Unknown Acer palmatum dissectum Planted - June 2023
Last week, I posted some photos and details of how we added another Japanese Maple - Acer palmatum dissectum Waterfall - to our backyard. That was the third (current) JM and the second small one we planted this season. Earlier this Spring, I bought and planted a 2# Emperor 1 JM from the orange big box nursery and put it in a spot that we can enjoy from the patio. I've had luck with a different Emperor 1 JM, so I wanted to go with something that I knew worked in our yard.
On one of my visits to Home Depot, I wandered around the parking lot nursery (as one does during June) and noticed that mixed in with the small Emperor 1 Japanese Maples in 2# containers was something different. There were small trees in there that, while they were red-leafed, were certainly NOT Emperor 1's. They were lace-leafed dissectums - at first sight. Here, below, is what the foliage looked like on these small trees:
What the heck? Emperor 1? I'm not so sure, Home Depot.
You may tell jokes, Mr. Jerry Seinfeld, but you are no Comedian.
You may have red leaves, Mr. Japanese Maple, but you are no Emperor 1.
Despite this being an 'unknown' variety, it didn't stop me from bringing it home. I planted it recently and tucked it in amongst the Guacamole Hostas on the northside - in the understory bed. See below for the tree that is currently trained up a bamboo pole. Of note...this is one of the locations that I identified in the post about the small Emperor 1 - that sort of provides some back-and-forth of red JMs across the yard.

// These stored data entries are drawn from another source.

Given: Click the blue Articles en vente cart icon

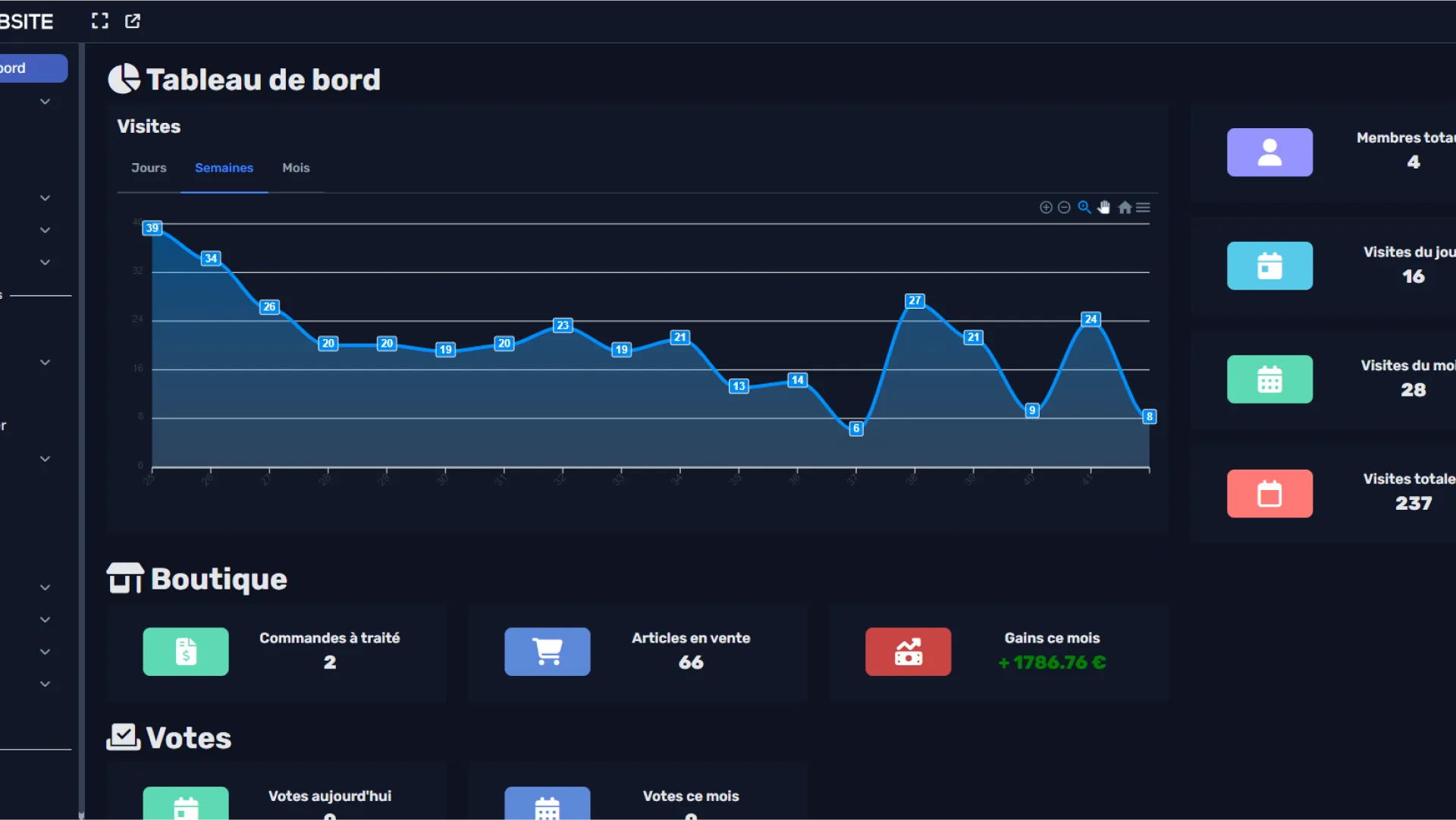Looking at the screenshot, I should [547, 652].
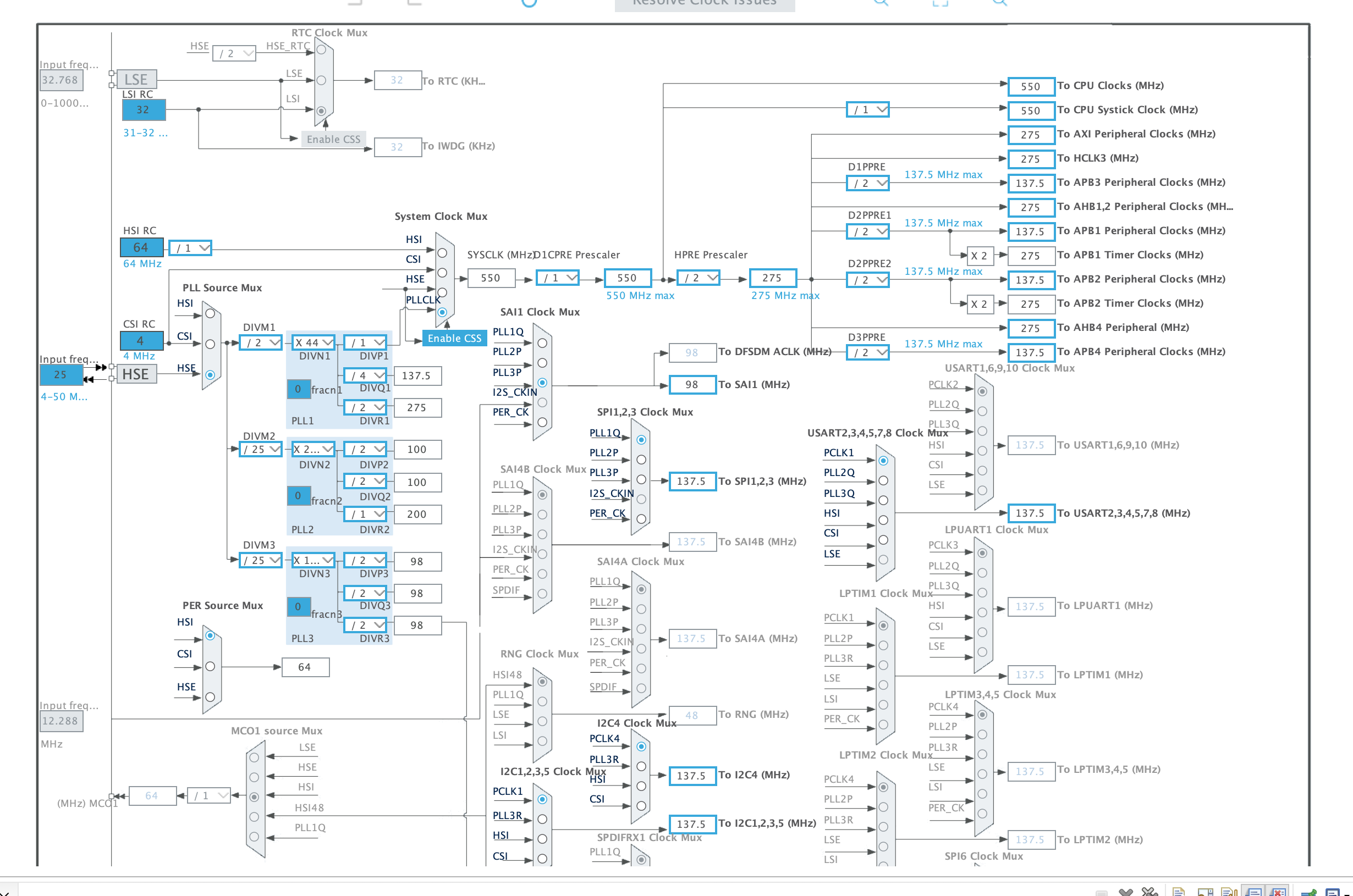This screenshot has height=896, width=1353.
Task: Open the DIVM1 divider dropdown
Action: tap(261, 342)
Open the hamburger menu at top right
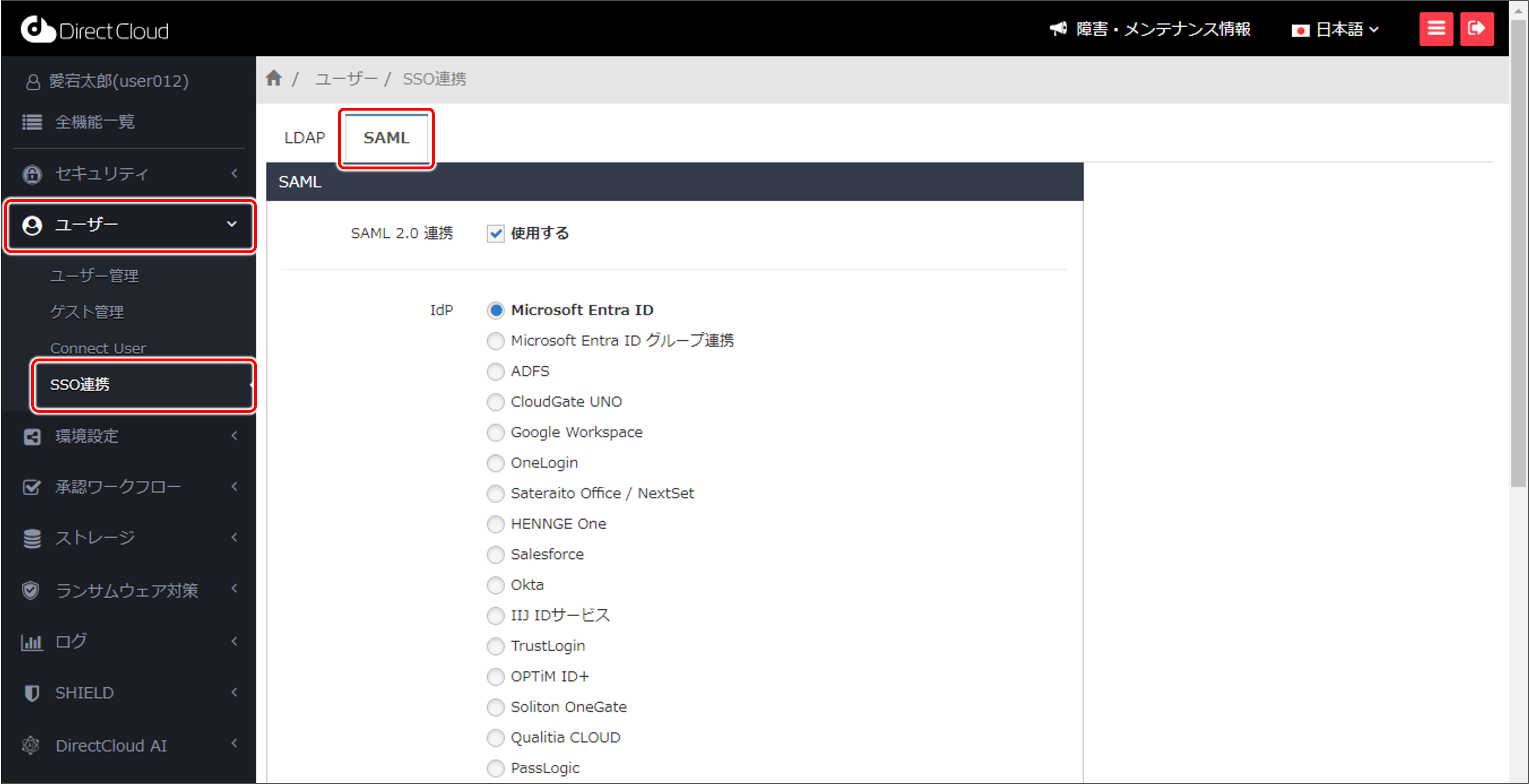This screenshot has width=1529, height=784. pos(1436,28)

It is grafted low (and...ummm..not grafted super professionally...) and has limbed (and leaf'd) out all up the trunk. When you put those characteristics into the Mr. Maple tool (upright, laceleaf, palmatum and red), it shows three possibilities that include (see below) English Lace, Garnet, and Seiryu.
|Via Mr. Maple|
Now...if you remove 'upright', you get a bunch of more-commonly-available varieties including Crimson Queen, Inaba Shidare, Red Dragon and Red Select. I'll be able to confirm/exclude Inaba Shidare shortly as I've (eek!) also bought one of those. But, more on that tree when I plant it.
Two are Emperor 1's - upright, red trees. Two are laceleaf: One is a weeping green Waterfall and (now) this unknown laceleaf red tree.
2023 marks my seventh tree-planting season.
The two Ginkgos were #79 and #80 and the second and third trees of 2023. The small Emperor 1, Acer palmatum Japanese Maple is the 81st tree and the fourth of the year. Waterfall was 5th this year and 82nd overall.
This unknown red Acer palmatum dissectum tree is the sixth tree of the year. And 83rd overall.
Earlier this year, I marked four deaths, we (now) have 57 of 83 trees that we've planted.
83 trees planted/7 growing seasons = 11.85 trees on average planted each season
57 trees alive/7 growing seasons = 8.14 trees on average survive each season.
1. Flowering Pear in backyard on north side.
3. Japanese flowering cherry
4 and 5: 2 Lindens that I espalier'd and placed by the south fence line near our kitchen windows.
7. Nat's Saucer Magnolia in our front yard
2018 (17 planted. 6 Dead):
14, 15, 16, 17, 18, 19, 20, 21. These Frans Fontaine Hornbeams.
22. A replacement Chanticleer Pear tree (3" caliper) out front by our garage
25. Our replanted/replacement Dawn Redwood. Same spot as the first.
26. This teeny-tiny Bald Cypress that I planted in the front yard, in between our driveway and our neighbor to the north.
33. My new Weeping White Spruce that will only grow about 4' wide placed near the fence line alongside the espalier'd Lindens.
46. A small Northern Red Oak tree - our first Oak tree planted.
47. A 'decapitated' Lavender Twist Weeping Redbud that I planted on a whim.
49. A tall(ish) London Plane tree that suffered some transplant and frost shock, but seemed to recover.